Comments on IDNA Bidi

Tue Jan 15 07:50:37 CET 2008

Kenneth Whistler skrev:
> Harald,
>
> Now focussing on the section 4.1, Alternative approach
> in bidi-02.txt, I'll try to explain what Mark's reaction
> about the test was.
Thanks - this is almost exactly the generative test that I wrote after
reading your earlier message.

The text currently in my draft copy is below.

Note that I don't think we can include ET in the delimiter set; it makes
the string "A1" break up in a RTL context.

                           Harald

3.  An expanded justification for the bidi rule

   One issue with RFC 3454 was that it did not give an explicit
   justification for the bidi rule, thus it was hard to tell if a
   modified rule would continue to fulfil the purpose for which the RFC
   3454 rule was written.

   This document proposes an explicit justification, by stating a set of
   requirements for which we think it is possible to test whether or not
   the modified rule fulfils the requirement.

   The justification proposed is this:

   o  No two labels, when presented in visual order, should have the
      same sequence of characters without also having the same sequence
      of characters in network order.  (This is the criterion that is
      explicit in RFC 3454).

   o  In a visual presentation of a string of labels, the characters of
      each label should remain grouped between the characters delimiting
      the label components.

   o  These properties should hold true both when the string is embedded
      in a paragraph with LTR direction and when it's embedded in a
      paragraph with RTL direction, as long as explicit directional
      controls are not used within the same paragraph.

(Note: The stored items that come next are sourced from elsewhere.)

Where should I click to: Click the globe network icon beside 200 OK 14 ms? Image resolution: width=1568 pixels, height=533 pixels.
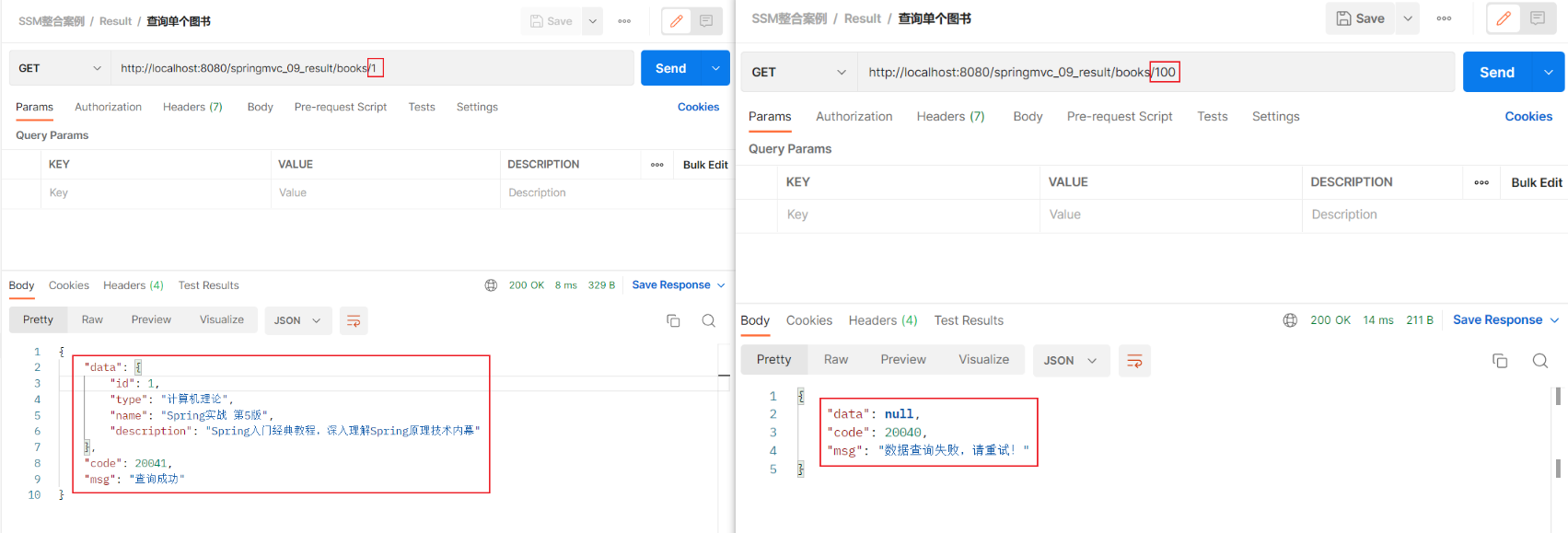pos(1290,320)
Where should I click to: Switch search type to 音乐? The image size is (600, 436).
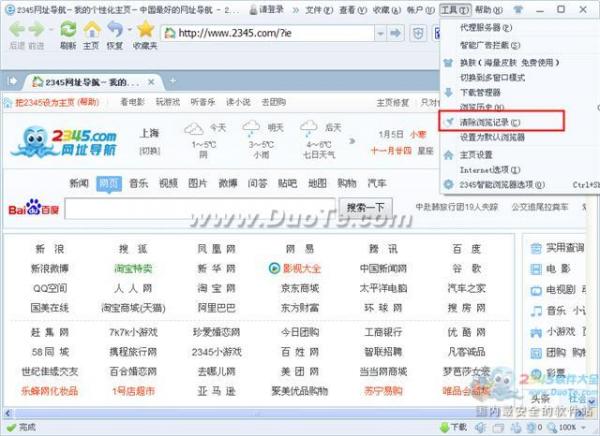pos(138,183)
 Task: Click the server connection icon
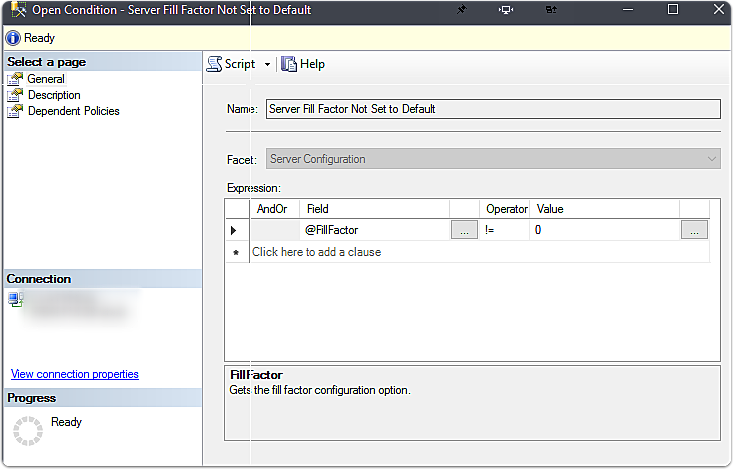14,298
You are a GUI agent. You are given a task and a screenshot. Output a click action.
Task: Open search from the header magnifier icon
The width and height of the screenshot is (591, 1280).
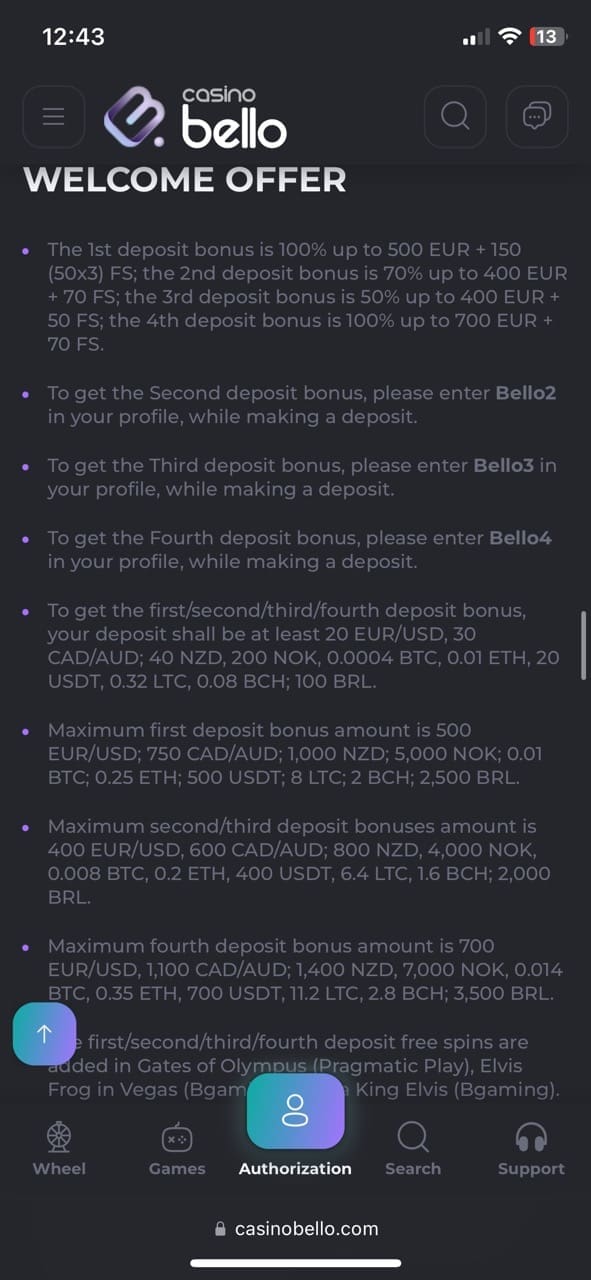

   Several stronger statements were considered and rejected, because
   they seem to be impossible to fulfil within the constraints of the
   Unicode bidirectional algorithm.  These include:

   o  The appearance of a label should be unaffected by its embedding
      context.  This proved impossible even for ASCII labels; the label
      "123-456" will have a different display order in a RTL context
      than in a LTR context.

   o  The sequence of labels should be consistent with network order.
      This proved impossible - a domain name consisting of the labels
      (in network order) L1.R1.R2.L2 will be displayed as L1.R2.R1.L2 in
      an LTR context.

   o  The "remain grouped" property should remain true when directional
      controls (LRE, RLE, RLO, LRO, PDF) are used in the same paragraph
      (outside of the labels).  Because these controls affect
      presentation order in non-obvious ways, by affecting the "sor" and
      "eor" properties of the Unicode BIDI algorithm, the conditions
      above would be very hard to satisfy for an useful set of strings
      if this was true.

   The "remain grouped" property can be more formally stated as:

   o  Let "Delimiterchars" be the set of characters with the Unicode
      BIDI properties ET, CS, WS, EN (note that EN may also be present
      in a label; both HYPHEN-MINUS and the @ sign have this bidi
      property)

   o  Let "Position" be the position of a character in a string (in
      network order)

   o  Let "Bidi position" be the position computed by the Unicode Bidi
      algorithm

   In the paragraph containing a string formed from the substrings A B L
   C D, where A and D are (possibly zero-length) legal labels, and B and
   C are single "Delimiterchars", the label L is a legal label if, for
   all A, B, C and D, the bidi position of all characters in L is within
   the range of positions for the characters of L in the string, for
   both the LTR and RTL paragraph direction.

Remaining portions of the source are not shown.